Replicating Keras Autoencoder Example: understanding blocks #601

hmf · 2021-02-04T10:31:48Z

hmf
Feb 4, 2021

I am trying to replicate the simplest Autoencoder model found in this Keras example. After looking at this DJL example I don't think I understand the API well enough to do this or I simply don't know how the Autoencoder works. Hopping someone can shed some light on this.

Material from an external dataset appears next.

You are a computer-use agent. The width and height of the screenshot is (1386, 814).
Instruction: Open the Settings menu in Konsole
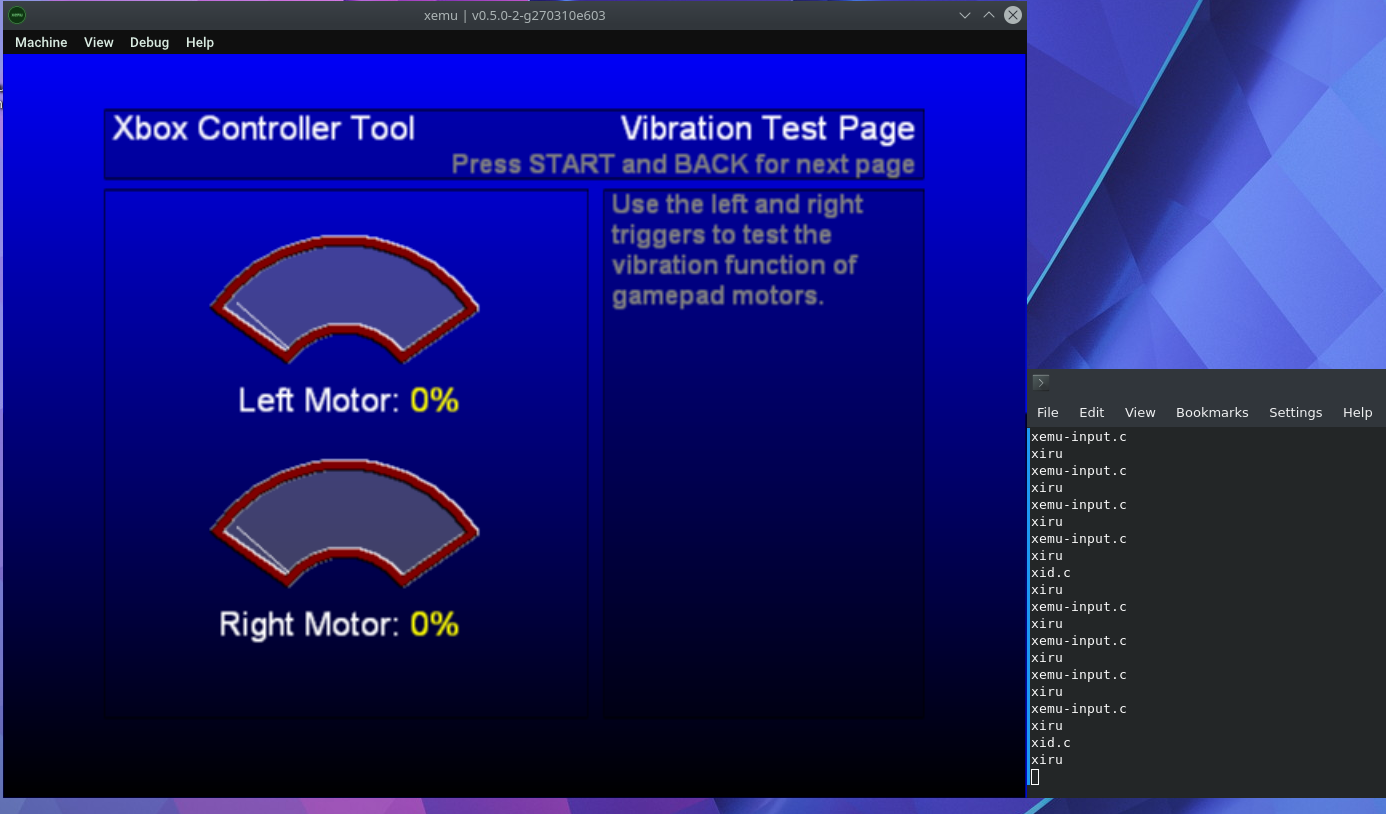coord(1295,412)
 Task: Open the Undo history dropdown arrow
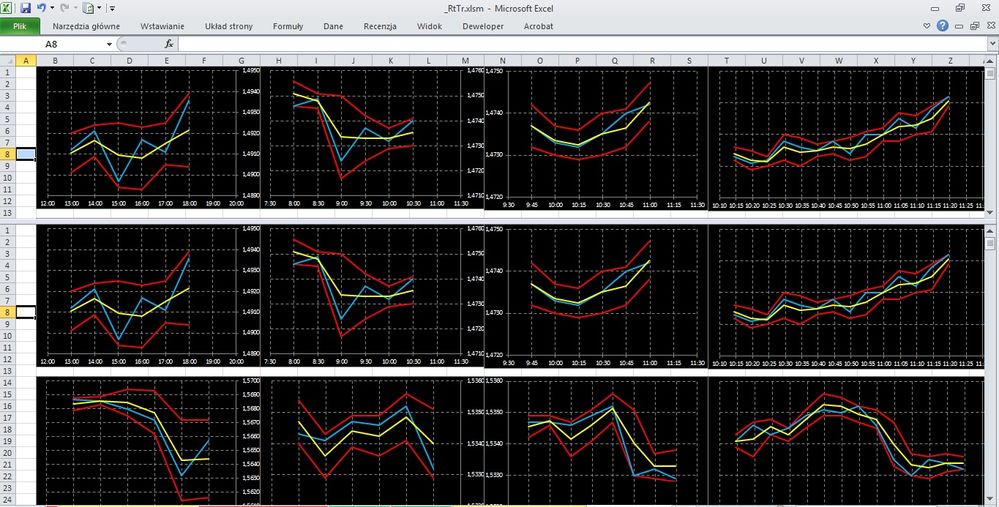(x=52, y=8)
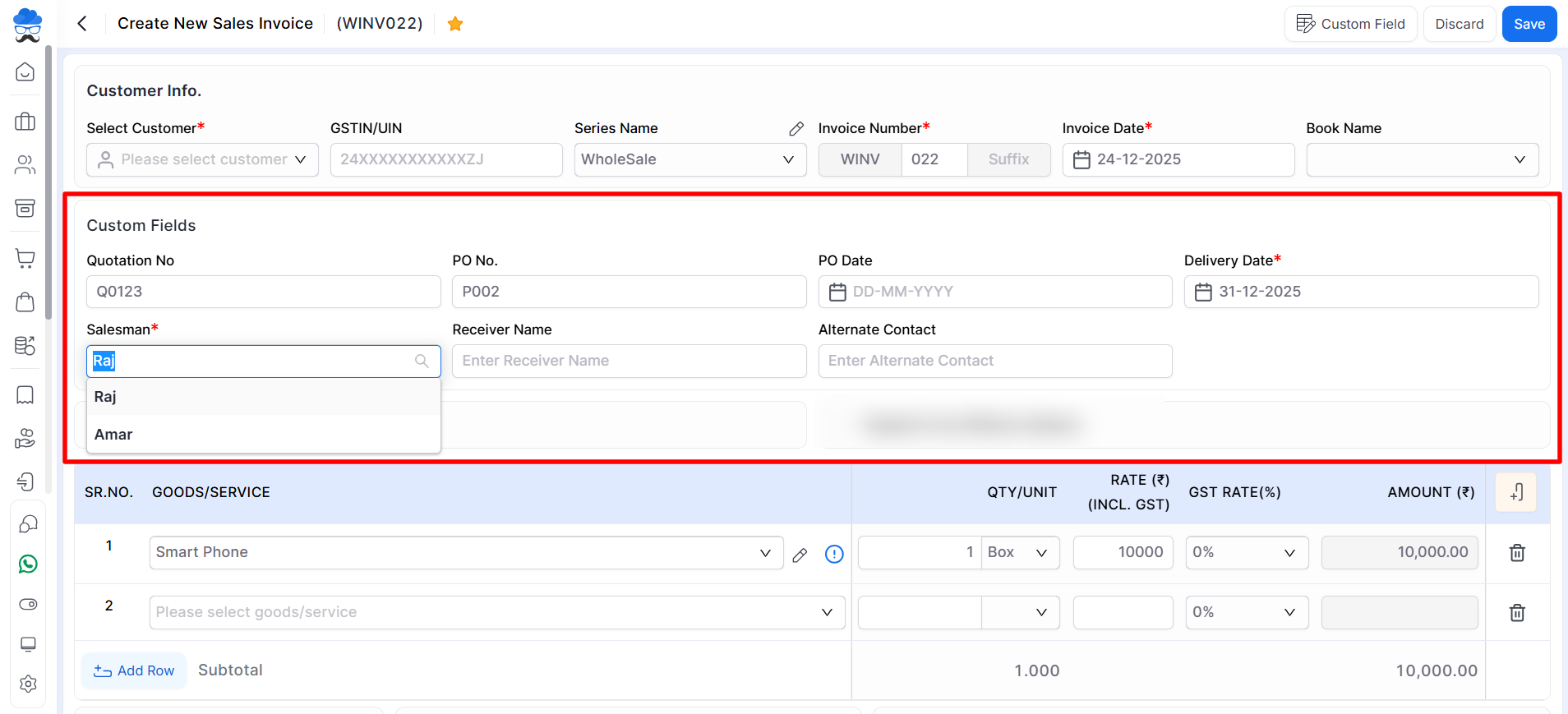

First things first. The Autoencoder structure and set-up used in the example referred to above is as follows:

784 -> ReLU -> 32 -> Sigmoid -> 784
optimizer='adam', loss='binary_crossentropy'

So I used the following Scala code:

  val relu:JFunction[NDList, NDList] = Activation.relu
  val sigmoid:JFunction[NDList, NDList] = Activation.sigmoid

  def net1(): SequentialBlock = 
    val net = SequentialBlock()
    net.add(Blocks.batchFlattenBlock(784))
    //net.add(Activation::relu)
    net.add(relu)
    net.add(Linear.builder().setUnits(32).build())
    net.add(sigmoid)
    net.add(Linear.builder().setUnits(784).build())
    net.setInitializer( NormalInitializer(0.01f))        
    net

At this point I have 2 questions.

The first is, does the above set-up correctly represent the Keras network? Unlike the DJL example, I seem to have placed 2 lambdas one after the other (batchFlattenBlock and relu). The documentation says such functions should be interspersed between linear blocks. Is this ok?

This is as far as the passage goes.